THE HISTORY
This year marks the 20th anniversary of the National Association of Sessional GPs (NASGP) (https://www.nasgp.org.uk) that I founded with 14 other GP locums in the few months after I’d qualified as a GP.
Leaving the safety and comfort of my wonderful training practice, I was plunged into professional purgatory: ‘No doctors here today — just the locum! and ‘When are you going to find a proper job?’
Worse still, these attitudes were cemented in place by an active disregard of GP locums by professional bodies. Did the patients I saw somehow matter less than those seeing GP partners?
And I worried about safety; I am exposed to risk and frustrating amounts of waste, often related to lack of access to basic information about how each practice worked and interacted with other services.
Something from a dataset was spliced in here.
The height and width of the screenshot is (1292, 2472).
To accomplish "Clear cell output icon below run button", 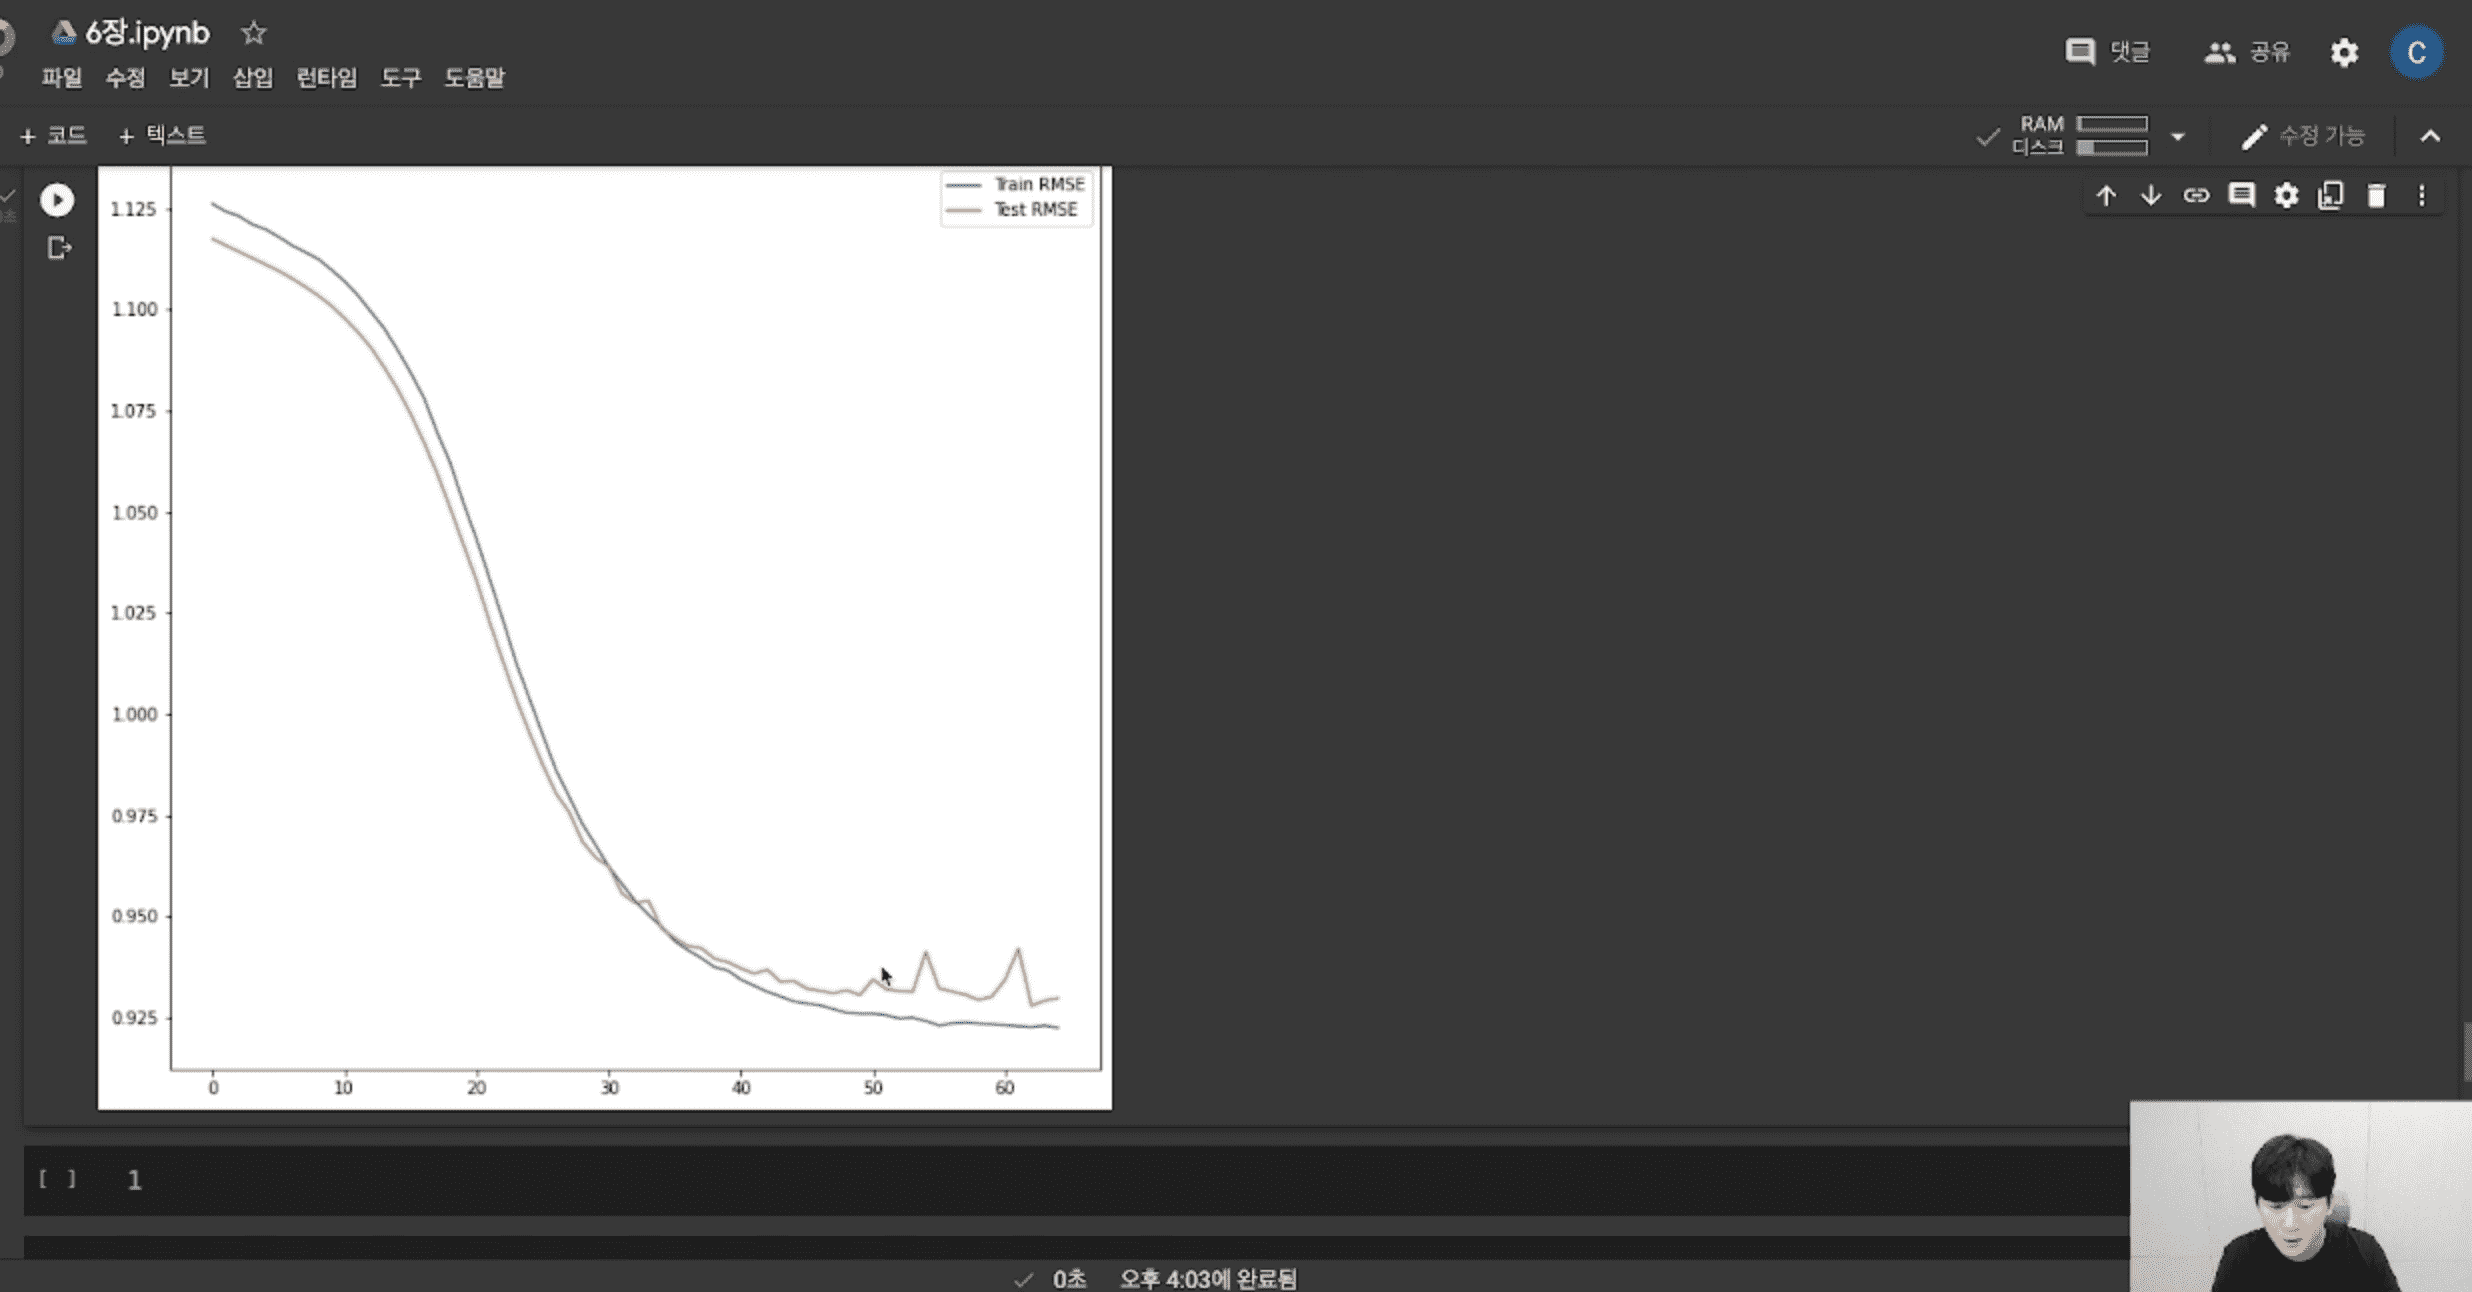I will [59, 247].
Each practice varied by hundreds of different factors: Where are the sample bottles? How do we inform patients of abnormal results? These ‘information gaps’ would pile up, causing delay and, at worst, the potential for serious lapses of care.
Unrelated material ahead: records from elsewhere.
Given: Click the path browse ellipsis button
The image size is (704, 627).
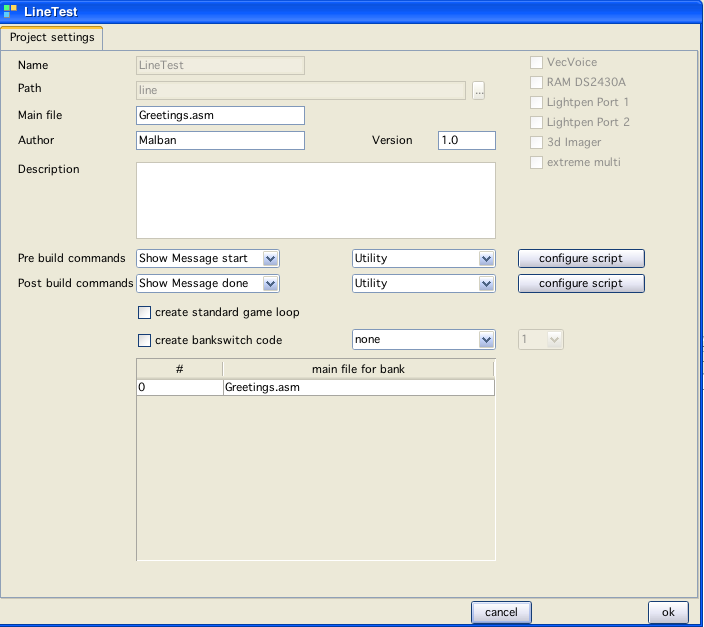Looking at the screenshot, I should pyautogui.click(x=479, y=91).
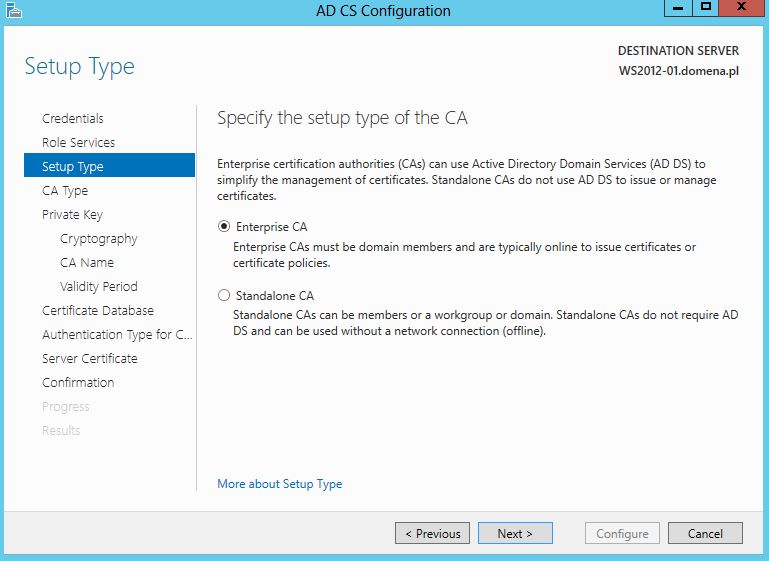769x561 pixels.
Task: Open the Role Services step
Action: 78,142
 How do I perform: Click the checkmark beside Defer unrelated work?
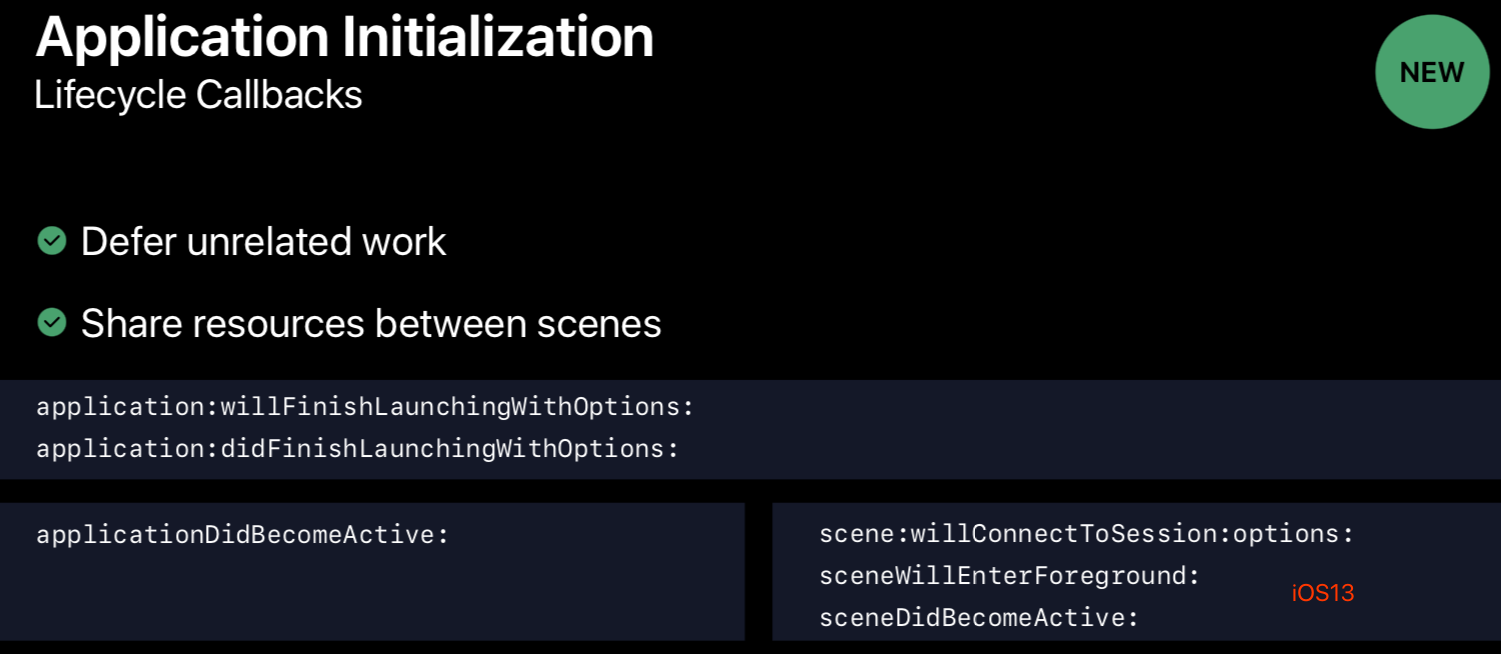(x=51, y=241)
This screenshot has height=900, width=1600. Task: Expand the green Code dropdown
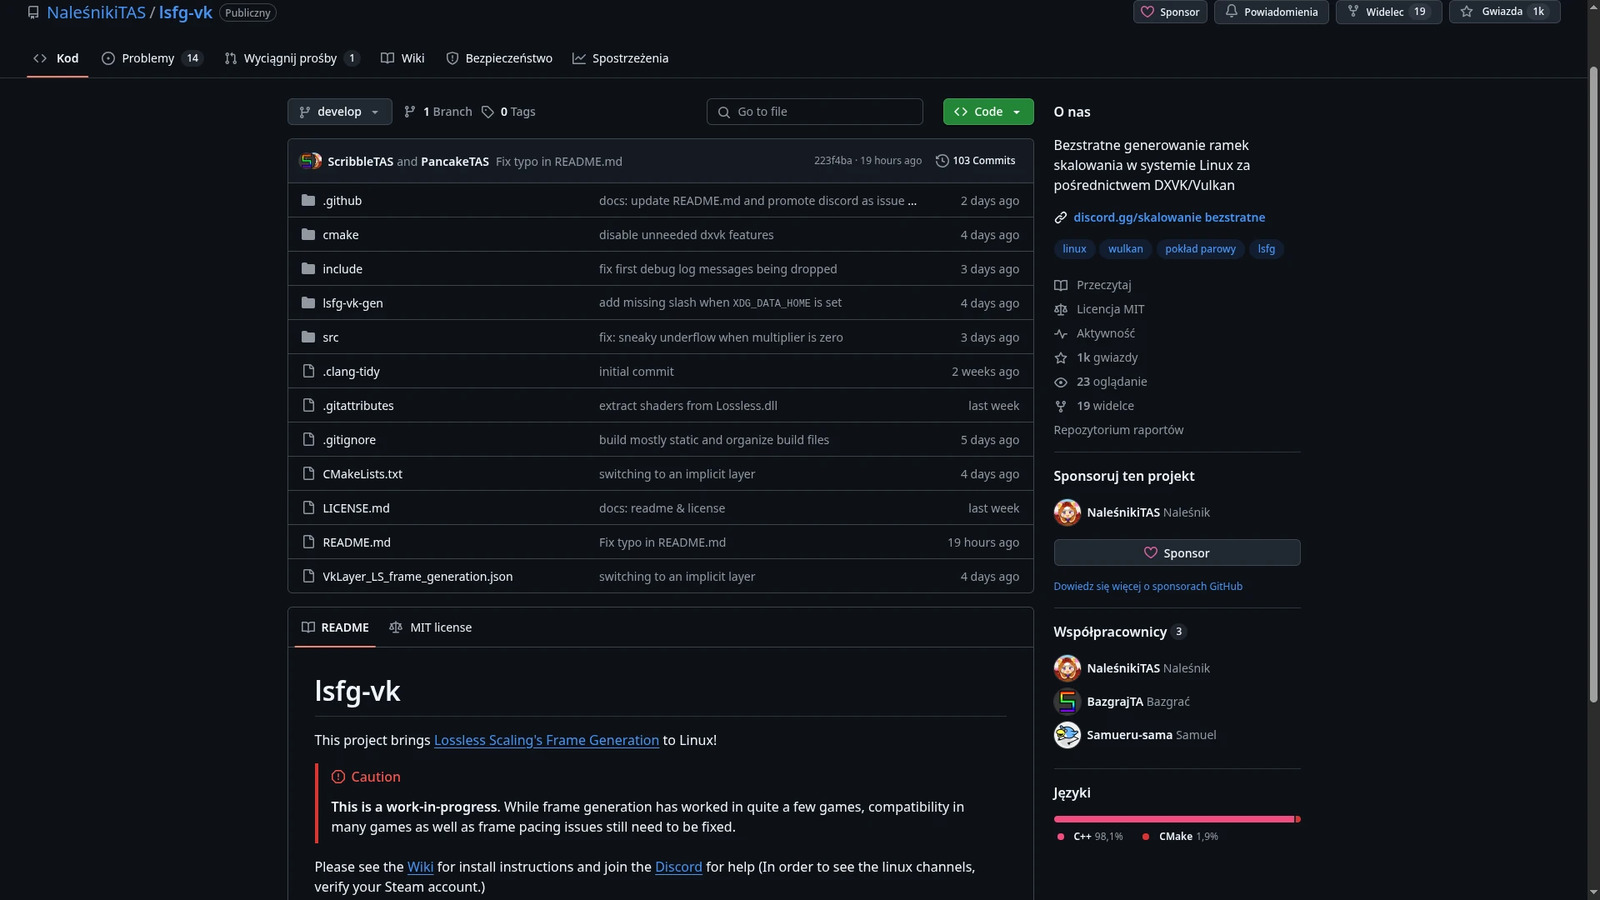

Work needed to be done on many fronts to improve this situation. The first line of the NASGP’s code of good practice was inscribed 20 years ago — ‘Patients have a right to receive the same high standards of care from all GPs.’ 1 It has informed everything we have worked for since. I developed a paper-based locum pack, an idea at once so simple but so welcome that I won a Doctor of the Year award for it.2
As the NASGP started to put sessional GPs on the map, the BMA followed the lead, creating its own sessional GP subcommittee, with our collaboration key to securing GP locum access to NHS pensions.
I also started to realise that GP locums have a lot more to offer than medical labour. Our unique, fresh perspective into how practices work make us ideal cross-pollinators of ideas and good practice. Locuming started to feel not just like ‘waiting-for-partnership’ limbo, but a positive career choice too.
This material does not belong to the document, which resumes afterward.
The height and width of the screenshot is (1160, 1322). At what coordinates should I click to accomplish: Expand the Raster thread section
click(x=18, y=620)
Building on this, NASGP started to explore ways that GP locums could collaborate to offer peer support, coordinate work, and improve engagement with practices. So we developed the concept of locum GP chambers, which to date have supported hundreds of locums and thousands of practices with groups of locally organised, well-engaged GPs.3
THE FUTURE
We are not making the most of practice-based GPs or the estimated 17 000 GPs working as locums. A revised model could see both being properly enabled to be the ‘named GP’ for patients with chronic or complex needs requiring relationship as well as management continuity. Thirty-minute appointments would allow for holistic care, with each named GP at the heart of a comprehensive team, all responsible for the same named patients and all with excellent links with any secondary care teams. And in symbiosis with these practice-based GPs, we’d see small, smart, agile, highly engaged GPs flexibly deployed to manage patients who still need excellent continuity of management, but don’t have ongoing, complex problems requiring a ‘named GP’ approach. GPs with special interests or skills can put these into use across different settings.
This interaction of practice-based and flexible GPs plays to the strengths of both, and is already working on a small, informal scale as locum GP chambers. Where these groups of organised GPs already exist, they are lifelines to practices, benefiting GP retention, with members reporting that these structures have enabled them to continue as GPs.
Reading the General Practice Forward View,4 it’s clear that some in the NHS have different ideas about the role of locums, seeing them as part of the problem, rather than part of the solution. Reports are coming in that previous hard-won support structures for sessional GPs are being dismantled. So are we going backwards in our recognition of the role and potential of GP locums?
While I agree that there needs to be a balance between practice-based and locum GPs, and I welcome the recognition that conditions in general practice need to urgently improve to retain partners, I will continue to argue that, even in the most optimal conditions, properly engaged and flexible GPs will always be an asset. We are never going back to 24/7 cradle-to-grave general practice. We must accept as normal that patients will see different GPs at different times — sometimes this will be a locum so partners can go on holiday or be ill. So we must work hard to develop excellent ‘continuity of management’.
Twenty years on — a few grey hairs, a digital revolution, and an NHS at breaking point — so many things have changed. The one thing that hasn’t changed is that general practice — the sum of what happens in each and every contact with primary care — is important for costs and health outcomes, and key to the survival of the NHS.